Nothing outside the range is wanted. Repeat exactly the lines below from the one with "Секс-шопы Екатеринбурга и" through the one with "общение (615, 1185)".
====== LISTED RECORDS ======
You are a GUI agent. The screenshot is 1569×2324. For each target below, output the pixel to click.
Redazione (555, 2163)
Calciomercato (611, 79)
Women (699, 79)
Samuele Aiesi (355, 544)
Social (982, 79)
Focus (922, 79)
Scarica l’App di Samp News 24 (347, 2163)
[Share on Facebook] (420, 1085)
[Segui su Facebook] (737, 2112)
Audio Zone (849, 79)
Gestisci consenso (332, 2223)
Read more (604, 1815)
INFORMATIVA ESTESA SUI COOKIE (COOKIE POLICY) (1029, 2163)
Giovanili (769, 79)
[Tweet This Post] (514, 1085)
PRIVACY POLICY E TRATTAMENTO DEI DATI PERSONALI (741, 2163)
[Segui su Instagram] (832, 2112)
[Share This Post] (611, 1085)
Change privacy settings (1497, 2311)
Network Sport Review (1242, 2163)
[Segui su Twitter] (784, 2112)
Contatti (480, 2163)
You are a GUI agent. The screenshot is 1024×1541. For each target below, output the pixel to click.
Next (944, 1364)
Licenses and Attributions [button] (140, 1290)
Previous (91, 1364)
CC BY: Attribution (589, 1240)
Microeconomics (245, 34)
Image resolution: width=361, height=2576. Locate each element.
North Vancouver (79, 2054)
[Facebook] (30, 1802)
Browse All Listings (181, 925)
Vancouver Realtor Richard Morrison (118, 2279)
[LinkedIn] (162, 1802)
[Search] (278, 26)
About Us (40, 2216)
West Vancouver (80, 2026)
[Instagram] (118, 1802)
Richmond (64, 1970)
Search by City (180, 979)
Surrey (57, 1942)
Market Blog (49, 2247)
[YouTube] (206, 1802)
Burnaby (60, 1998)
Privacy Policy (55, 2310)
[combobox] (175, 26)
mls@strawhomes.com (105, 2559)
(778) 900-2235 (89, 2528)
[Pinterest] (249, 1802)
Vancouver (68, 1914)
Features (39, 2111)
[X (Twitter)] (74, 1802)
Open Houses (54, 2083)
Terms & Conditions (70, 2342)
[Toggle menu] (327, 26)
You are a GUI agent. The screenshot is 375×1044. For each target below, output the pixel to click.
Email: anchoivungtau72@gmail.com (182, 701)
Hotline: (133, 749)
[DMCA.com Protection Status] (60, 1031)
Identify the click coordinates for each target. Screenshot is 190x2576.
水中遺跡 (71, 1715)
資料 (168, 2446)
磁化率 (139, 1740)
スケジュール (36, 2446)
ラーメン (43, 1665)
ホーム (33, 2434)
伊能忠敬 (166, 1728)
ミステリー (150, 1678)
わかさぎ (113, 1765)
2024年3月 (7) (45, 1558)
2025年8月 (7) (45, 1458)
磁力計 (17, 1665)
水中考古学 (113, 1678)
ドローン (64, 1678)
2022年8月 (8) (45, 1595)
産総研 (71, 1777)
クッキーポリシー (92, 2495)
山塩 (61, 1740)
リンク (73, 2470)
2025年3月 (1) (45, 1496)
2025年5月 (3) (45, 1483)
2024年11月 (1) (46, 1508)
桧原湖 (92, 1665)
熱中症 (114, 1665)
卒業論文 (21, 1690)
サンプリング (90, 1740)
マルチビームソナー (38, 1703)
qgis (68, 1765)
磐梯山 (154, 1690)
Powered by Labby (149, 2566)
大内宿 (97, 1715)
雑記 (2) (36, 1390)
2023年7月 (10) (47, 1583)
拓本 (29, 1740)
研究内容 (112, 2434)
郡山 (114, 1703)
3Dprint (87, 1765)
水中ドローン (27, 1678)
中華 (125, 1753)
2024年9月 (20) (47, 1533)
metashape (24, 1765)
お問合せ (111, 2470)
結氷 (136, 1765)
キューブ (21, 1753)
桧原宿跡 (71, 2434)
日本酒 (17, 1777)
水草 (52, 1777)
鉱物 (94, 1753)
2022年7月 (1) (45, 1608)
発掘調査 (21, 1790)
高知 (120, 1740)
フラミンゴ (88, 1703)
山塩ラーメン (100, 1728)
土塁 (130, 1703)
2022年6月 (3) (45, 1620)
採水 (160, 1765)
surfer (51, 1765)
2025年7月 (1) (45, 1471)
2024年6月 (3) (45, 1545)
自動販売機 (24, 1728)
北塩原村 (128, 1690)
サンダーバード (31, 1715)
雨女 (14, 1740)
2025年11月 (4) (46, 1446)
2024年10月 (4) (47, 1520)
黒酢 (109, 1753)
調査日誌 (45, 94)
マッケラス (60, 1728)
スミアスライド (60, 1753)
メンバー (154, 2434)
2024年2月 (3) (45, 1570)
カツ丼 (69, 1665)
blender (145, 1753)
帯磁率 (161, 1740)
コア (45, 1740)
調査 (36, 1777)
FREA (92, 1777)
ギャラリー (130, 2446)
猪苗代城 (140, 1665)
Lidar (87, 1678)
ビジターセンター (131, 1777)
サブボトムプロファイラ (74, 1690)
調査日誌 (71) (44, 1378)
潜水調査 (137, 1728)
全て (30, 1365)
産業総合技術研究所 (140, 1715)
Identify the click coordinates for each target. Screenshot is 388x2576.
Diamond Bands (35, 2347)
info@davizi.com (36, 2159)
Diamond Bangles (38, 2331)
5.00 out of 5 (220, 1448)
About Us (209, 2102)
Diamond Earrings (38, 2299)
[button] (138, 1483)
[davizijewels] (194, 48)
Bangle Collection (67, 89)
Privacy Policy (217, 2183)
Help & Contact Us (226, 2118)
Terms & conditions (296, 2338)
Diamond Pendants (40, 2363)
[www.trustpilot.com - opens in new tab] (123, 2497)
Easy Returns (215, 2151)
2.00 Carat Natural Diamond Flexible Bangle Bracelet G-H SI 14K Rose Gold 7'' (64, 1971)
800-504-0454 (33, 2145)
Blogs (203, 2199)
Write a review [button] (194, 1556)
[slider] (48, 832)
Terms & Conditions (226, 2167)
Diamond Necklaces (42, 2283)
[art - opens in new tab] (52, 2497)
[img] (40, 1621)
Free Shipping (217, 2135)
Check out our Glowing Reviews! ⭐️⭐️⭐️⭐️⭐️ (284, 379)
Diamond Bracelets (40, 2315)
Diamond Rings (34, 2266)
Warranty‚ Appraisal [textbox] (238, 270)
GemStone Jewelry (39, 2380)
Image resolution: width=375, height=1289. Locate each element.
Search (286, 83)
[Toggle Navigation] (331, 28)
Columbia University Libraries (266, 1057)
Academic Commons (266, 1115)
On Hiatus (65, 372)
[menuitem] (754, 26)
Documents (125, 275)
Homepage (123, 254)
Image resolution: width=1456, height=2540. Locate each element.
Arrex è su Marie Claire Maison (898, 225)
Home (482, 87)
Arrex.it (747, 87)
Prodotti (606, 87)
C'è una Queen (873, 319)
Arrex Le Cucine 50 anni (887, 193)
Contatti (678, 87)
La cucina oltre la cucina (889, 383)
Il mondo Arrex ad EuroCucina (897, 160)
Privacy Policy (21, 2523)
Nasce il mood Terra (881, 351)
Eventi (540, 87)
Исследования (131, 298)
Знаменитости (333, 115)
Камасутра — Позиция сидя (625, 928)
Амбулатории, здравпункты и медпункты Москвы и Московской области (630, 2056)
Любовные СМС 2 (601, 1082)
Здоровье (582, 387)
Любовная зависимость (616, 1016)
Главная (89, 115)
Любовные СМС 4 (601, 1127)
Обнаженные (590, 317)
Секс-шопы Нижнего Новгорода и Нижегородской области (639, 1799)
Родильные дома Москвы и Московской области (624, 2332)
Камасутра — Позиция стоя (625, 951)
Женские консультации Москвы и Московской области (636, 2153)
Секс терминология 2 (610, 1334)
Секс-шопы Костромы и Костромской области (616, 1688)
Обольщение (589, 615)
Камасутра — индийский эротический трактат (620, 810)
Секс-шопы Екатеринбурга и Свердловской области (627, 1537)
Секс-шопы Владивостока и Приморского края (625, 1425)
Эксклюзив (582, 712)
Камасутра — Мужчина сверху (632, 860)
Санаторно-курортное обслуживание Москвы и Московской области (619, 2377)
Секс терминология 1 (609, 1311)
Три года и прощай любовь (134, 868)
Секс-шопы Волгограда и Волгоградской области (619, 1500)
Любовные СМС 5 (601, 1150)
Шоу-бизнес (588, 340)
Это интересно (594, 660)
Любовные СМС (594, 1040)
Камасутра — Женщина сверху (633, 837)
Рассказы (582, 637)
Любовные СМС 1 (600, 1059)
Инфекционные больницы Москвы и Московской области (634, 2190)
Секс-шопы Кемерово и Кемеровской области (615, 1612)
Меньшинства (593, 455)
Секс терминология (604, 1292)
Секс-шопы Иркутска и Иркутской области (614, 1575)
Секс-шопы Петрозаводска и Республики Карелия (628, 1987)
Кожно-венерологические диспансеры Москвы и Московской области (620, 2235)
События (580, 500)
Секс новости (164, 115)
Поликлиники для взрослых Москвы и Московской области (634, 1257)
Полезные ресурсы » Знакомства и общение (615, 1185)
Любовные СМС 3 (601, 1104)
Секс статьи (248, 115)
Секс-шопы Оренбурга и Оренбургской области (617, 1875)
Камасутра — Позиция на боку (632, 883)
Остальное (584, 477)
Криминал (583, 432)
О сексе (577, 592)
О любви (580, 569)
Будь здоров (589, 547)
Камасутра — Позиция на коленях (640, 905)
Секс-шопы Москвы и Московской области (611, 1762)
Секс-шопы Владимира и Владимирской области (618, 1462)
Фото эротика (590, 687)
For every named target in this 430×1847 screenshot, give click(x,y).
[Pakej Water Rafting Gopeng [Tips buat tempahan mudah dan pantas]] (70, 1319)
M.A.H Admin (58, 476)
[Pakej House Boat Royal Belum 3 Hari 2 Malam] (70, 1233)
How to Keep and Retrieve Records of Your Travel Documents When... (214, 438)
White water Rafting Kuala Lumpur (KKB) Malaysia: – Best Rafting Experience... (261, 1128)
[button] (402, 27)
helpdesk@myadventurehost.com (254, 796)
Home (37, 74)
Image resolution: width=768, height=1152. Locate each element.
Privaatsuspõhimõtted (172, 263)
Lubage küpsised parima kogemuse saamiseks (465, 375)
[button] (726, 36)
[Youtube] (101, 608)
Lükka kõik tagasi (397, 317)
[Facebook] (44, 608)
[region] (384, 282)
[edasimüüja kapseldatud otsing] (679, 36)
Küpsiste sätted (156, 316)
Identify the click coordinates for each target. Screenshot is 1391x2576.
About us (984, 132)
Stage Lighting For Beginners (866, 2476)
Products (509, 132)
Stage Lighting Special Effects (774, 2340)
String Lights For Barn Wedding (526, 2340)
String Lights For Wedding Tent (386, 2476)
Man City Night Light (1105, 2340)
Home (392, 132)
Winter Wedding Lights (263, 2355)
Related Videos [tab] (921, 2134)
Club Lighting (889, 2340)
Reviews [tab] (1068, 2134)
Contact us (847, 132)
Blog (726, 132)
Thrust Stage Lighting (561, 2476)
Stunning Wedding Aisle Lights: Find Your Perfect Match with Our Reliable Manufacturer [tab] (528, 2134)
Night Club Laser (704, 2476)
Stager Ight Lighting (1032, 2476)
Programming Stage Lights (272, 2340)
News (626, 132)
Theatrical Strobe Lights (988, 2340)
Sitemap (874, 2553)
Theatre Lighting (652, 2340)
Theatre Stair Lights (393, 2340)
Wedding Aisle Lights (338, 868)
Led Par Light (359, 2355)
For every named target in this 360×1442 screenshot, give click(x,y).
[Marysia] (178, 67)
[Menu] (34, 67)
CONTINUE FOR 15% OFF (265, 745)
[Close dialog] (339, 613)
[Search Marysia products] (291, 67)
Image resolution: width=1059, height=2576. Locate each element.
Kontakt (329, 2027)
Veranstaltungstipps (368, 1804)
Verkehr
======
* [ANSWER SECTION]:
Секс-шопы Екатеринбурга и Свердловской области (627, 1537)
Секс-шопы Владивостока и Приморского края (625, 1425)
Эксклюзив (582, 712)
Камасутра — Мужчина сверху (632, 860)
Санаторно-курортное обслуживание Москвы и Московской области (619, 2377)
Секс терминология 1 (609, 1311)
Три года и прощай любовь (134, 868)
Секс-шопы Волгограда и Волгоградской области (619, 1500)
Любовные СМС 5 (601, 1150)
Шоу-бизнес (588, 340)
Это интересно (594, 660)
Любовные СМС (594, 1040)
Камасутра — Женщина сверху (633, 837)
Рассказы (582, 637)
Любовные СМС 1 (600, 1059)
Инфекционные больницы Москвы и Московской области (634, 2190)
Секс-шопы Кемерово и Кемеровской области (615, 1612)
Меньшинства (593, 455)
Секс терминология (604, 1292)
Секс-шопы Иркутска и Иркутской области (614, 1575)
Секс-шопы Петрозаводска и Республики Карелия (628, 1987)
Кожно-венерологические диспансеры Москвы и Московской области (620, 2235)
События (580, 500)
Секс новости (164, 115)
Поликлиники для взрослых Москвы и Московской области (634, 1257)
Полезные ресурсы » Знакомства и общение (615, 1185)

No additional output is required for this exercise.